• Task goal:
The line containing "branża mechaniki precyzyjnej (MEP) (79, 914)" marks the end: restate word for word every line from the first line of the entries below through that one.

START Raw data

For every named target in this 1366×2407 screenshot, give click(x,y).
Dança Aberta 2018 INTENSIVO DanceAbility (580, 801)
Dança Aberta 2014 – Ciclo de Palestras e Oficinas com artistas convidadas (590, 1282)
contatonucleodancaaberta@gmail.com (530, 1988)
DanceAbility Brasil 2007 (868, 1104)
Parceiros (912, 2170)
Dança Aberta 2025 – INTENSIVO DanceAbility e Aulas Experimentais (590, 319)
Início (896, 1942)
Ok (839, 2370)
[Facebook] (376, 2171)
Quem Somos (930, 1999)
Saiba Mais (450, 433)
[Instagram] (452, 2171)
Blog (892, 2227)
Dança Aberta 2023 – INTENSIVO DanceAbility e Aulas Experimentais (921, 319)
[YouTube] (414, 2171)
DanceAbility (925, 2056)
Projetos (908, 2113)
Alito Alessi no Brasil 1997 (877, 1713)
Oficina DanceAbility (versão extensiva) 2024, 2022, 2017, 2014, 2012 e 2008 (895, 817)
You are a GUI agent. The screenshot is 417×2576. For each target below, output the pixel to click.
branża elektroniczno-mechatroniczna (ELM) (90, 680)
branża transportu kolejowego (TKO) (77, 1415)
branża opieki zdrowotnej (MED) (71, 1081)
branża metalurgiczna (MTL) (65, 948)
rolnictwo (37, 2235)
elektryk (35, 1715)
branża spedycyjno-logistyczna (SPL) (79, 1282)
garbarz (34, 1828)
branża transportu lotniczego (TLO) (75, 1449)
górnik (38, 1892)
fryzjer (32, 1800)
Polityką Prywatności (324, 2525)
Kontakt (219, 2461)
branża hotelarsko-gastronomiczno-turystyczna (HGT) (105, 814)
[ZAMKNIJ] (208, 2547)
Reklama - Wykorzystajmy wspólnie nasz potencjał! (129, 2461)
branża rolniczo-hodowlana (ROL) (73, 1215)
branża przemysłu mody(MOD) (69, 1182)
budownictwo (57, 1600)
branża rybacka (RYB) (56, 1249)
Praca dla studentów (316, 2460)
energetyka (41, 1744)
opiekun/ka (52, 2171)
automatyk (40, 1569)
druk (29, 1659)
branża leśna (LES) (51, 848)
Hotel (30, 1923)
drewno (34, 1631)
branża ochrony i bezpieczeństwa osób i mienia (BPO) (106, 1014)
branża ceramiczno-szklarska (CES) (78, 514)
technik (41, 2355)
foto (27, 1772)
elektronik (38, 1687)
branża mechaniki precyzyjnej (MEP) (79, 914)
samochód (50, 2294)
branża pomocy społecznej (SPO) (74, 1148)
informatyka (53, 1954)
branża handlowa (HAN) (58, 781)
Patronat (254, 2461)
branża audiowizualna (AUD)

END Raw data

• Answer box:
For every named target in this 1366×2407 screenshot, give click(x,y).
Dança Aberta 2018 INTENSIVO DanceAbility (580, 801)
Dança Aberta 2014 – Ciclo de Palestras e Oficinas com artistas convidadas (590, 1282)
contatonucleodancaaberta@gmail.com (530, 1988)
DanceAbility Brasil 2007 (868, 1104)
Parceiros (912, 2170)
Dança Aberta 2025 – INTENSIVO DanceAbility e Aulas Experimentais (590, 319)
Início (896, 1942)
Ok (839, 2370)
[Facebook] (376, 2171)
Quem Somos (930, 1999)
Saiba Mais (450, 433)
[Instagram] (452, 2171)
Blog (892, 2227)
Dança Aberta 2023 – INTENSIVO DanceAbility e Aulas Experimentais (921, 319)
[YouTube] (414, 2171)
DanceAbility (925, 2056)
Projetos (908, 2113)
Alito Alessi no Brasil 1997 (877, 1713)
Oficina DanceAbility (versão extensiva) 2024, 2022, 2017, 2014, 2012 e 2008 (895, 817)
You are a GUI agent. The screenshot is 417×2576. For each target below, output the pixel to click.
branża elektroniczno-mechatroniczna (ELM) (90, 680)
branża transportu kolejowego (TKO) (77, 1415)
branża opieki zdrowotnej (MED) (71, 1081)
branża metalurgiczna (MTL) (65, 948)
rolnictwo (37, 2235)
elektryk (35, 1715)
branża spedycyjno-logistyczna (SPL) (79, 1282)
garbarz (34, 1828)
branża transportu lotniczego (TLO) (75, 1449)
górnik (38, 1892)
fryzjer (32, 1800)
Polityką Prywatności (324, 2525)
Kontakt (219, 2461)
branża hotelarsko-gastronomiczno-turystyczna (HGT) (105, 814)
[ZAMKNIJ] (208, 2547)
Reklama - Wykorzystajmy wspólnie nasz potencjał! (129, 2461)
branża rolniczo-hodowlana (ROL) (73, 1215)
branża przemysłu mody(MOD) (69, 1182)
budownictwo (57, 1600)
branża rybacka (RYB) (56, 1249)
Praca dla studentów (316, 2460)
energetyka (41, 1744)
opiekun/ka (52, 2171)
automatyk (40, 1569)
druk (29, 1659)
branża leśna (LES) (51, 848)
Hotel (30, 1923)
drewno (34, 1631)
branża ochrony i bezpieczeństwa osób i mienia (BPO) (106, 1014)
branża ceramiczno-szklarska (CES) (78, 514)
technik (41, 2355)
foto (27, 1772)
elektronik (38, 1687)
branża mechaniki precyzyjnej (MEP) (79, 914)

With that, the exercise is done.